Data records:
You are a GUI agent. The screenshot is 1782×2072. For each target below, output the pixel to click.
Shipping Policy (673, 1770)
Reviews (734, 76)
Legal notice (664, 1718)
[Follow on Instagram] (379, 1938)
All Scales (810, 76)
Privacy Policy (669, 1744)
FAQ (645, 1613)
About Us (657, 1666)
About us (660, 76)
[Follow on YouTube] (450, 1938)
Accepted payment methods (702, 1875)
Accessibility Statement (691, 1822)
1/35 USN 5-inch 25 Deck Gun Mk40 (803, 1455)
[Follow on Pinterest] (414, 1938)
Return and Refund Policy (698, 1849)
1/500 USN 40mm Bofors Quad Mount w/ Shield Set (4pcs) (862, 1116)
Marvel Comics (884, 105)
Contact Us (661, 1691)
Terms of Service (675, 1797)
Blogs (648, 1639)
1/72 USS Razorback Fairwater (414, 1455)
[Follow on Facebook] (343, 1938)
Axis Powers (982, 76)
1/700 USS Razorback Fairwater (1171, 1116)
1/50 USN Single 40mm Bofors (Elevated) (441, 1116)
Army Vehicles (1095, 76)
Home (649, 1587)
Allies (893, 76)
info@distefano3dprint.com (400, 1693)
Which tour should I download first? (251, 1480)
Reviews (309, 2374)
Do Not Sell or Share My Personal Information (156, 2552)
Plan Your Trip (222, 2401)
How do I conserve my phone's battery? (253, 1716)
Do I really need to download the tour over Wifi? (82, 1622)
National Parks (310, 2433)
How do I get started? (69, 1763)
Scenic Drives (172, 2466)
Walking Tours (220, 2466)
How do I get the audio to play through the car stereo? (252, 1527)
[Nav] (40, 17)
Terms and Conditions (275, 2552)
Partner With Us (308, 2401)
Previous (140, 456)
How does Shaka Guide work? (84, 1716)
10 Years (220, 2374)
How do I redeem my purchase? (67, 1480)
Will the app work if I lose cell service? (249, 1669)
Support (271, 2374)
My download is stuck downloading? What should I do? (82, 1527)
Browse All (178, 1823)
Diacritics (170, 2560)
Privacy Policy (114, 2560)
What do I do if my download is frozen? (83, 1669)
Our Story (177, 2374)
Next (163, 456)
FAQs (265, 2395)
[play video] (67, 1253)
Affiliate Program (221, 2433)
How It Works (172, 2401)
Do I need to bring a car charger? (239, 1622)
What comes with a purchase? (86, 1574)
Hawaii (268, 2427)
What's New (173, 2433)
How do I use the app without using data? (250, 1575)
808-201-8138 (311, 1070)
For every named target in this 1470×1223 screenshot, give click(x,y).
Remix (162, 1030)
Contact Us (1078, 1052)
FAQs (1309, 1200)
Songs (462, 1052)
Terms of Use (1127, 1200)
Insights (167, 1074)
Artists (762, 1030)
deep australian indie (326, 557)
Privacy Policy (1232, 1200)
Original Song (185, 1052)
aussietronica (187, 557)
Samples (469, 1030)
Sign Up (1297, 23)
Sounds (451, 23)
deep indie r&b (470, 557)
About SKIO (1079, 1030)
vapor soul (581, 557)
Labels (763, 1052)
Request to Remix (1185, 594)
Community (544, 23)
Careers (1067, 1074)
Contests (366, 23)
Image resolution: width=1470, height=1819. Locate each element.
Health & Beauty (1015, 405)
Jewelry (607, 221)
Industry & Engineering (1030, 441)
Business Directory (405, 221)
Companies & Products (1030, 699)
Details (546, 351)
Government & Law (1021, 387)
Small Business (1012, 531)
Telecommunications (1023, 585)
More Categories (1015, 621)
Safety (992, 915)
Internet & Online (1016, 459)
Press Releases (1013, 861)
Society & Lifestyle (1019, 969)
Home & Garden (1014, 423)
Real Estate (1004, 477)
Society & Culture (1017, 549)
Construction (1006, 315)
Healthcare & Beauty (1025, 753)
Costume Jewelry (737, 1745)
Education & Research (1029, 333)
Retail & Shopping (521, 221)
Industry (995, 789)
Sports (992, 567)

_ASSIGNMENT_
Using the records above, output exactly the lines from the first through the line that contains "Contact Us (661, 1691)", with both of those included.

_OUTPUT FOR THIS TASK_
You are a GUI agent. The screenshot is 1782×2072. For each target below, output the pixel to click.
Shipping Policy (673, 1770)
Reviews (734, 76)
Legal notice (664, 1718)
[Follow on Instagram] (379, 1938)
All Scales (810, 76)
Privacy Policy (669, 1744)
FAQ (645, 1613)
About Us (657, 1666)
About us (660, 76)
[Follow on YouTube] (450, 1938)
Accepted payment methods (702, 1875)
Accessibility Statement (691, 1822)
1/35 USN 5-inch 25 Deck Gun Mk40 (803, 1455)
[Follow on Pinterest] (414, 1938)
Return and Refund Policy (698, 1849)
1/500 USN 40mm Bofors Quad Mount w/ Shield Set (4pcs) (862, 1116)
Marvel Comics (884, 105)
Contact Us (661, 1691)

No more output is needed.